Inoltre, sempre secondo il contribuente, il diritto di abitazione garantisce la sola possibilità di utilizzare l’abitazione per i bisogni propri e quelli della propria famiglia non conferendo invece alcun diritto ai frutti o a eventuali proventi derivanti dal bene stesso.
L’Agenzia condivide tale pensiero e afferma che, a prescindere da “qualsivoglia valutazione civilistica in merito alla fattispecie”, il diritto di abitazione si sostanzia esclusivamente attraverso il suo esercizio per cui, dal punto di vista fiscale, nel momento in cui, nonostante la sua sussistenza teorica, il titolare del diritto rinunzi in modo tacito all’utilizzo del bene, permettendo al proprietario di fruire in modo pieno dell’immobile, solo quest’ultimo dovrà sopportare l’onere tributario generato dai redditi ritratti dal bene stesso.

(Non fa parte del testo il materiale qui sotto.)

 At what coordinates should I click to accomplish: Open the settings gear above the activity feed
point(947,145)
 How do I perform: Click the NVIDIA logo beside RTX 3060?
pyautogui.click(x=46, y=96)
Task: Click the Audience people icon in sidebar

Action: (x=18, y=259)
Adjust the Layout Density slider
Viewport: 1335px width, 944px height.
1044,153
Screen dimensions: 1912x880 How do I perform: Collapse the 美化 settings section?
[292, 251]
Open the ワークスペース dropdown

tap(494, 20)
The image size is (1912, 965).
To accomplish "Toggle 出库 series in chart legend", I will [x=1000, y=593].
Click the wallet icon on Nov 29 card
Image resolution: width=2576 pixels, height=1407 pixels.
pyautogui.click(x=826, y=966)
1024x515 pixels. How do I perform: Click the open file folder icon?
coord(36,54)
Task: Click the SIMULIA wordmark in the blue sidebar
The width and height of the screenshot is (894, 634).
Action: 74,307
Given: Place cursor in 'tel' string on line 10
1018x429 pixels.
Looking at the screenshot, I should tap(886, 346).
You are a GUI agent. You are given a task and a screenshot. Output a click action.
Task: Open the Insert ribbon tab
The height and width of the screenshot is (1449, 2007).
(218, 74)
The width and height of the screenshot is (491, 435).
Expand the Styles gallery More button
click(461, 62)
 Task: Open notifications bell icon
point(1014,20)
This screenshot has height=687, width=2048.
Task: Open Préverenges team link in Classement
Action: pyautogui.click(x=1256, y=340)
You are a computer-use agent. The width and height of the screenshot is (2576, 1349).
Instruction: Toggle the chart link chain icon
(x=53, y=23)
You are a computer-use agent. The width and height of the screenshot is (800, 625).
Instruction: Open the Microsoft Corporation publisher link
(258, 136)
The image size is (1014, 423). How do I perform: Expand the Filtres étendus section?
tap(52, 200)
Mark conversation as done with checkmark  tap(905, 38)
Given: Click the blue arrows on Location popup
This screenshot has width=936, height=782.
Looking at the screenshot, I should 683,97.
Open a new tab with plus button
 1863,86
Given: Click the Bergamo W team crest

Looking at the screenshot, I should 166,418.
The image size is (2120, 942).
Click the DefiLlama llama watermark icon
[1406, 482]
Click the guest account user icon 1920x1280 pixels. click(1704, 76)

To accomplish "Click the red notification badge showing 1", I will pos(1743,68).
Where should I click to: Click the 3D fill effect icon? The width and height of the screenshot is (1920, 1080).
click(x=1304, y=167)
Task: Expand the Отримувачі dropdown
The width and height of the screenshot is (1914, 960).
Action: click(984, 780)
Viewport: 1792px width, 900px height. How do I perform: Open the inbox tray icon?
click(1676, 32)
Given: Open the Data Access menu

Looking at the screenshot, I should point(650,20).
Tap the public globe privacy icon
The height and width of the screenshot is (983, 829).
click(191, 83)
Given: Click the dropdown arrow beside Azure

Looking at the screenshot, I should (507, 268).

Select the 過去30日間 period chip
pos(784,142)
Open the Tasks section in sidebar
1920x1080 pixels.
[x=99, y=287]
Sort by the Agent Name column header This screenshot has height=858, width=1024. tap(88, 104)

Il diritto di abitazione si sostanzia esclusivamente con il suo esercizio
Pertanto l’Agenzia conclude affermando che, nel caso di locazione di un bene gravato da diritto di abitazione ex art. 540 c.c., il reddito fondiario deve essere imputato proporzionalmente ai proprietari dell’immobile in quanto il titolare del diritto di abitazione non esercita in concreto il proprio diritto.
Proseguendo nel ragionamento formulato nella risposta, il contratto andrà quindi sottoscritto e registrato a nome di tutti i comproprietari i quali, in presenza dei requisiti richiesti dall’art. 3 del DLgs. 23/2011, potranno esercitare o meno, per la propria quota di comproprietà, l’opzione per la cedolare secca.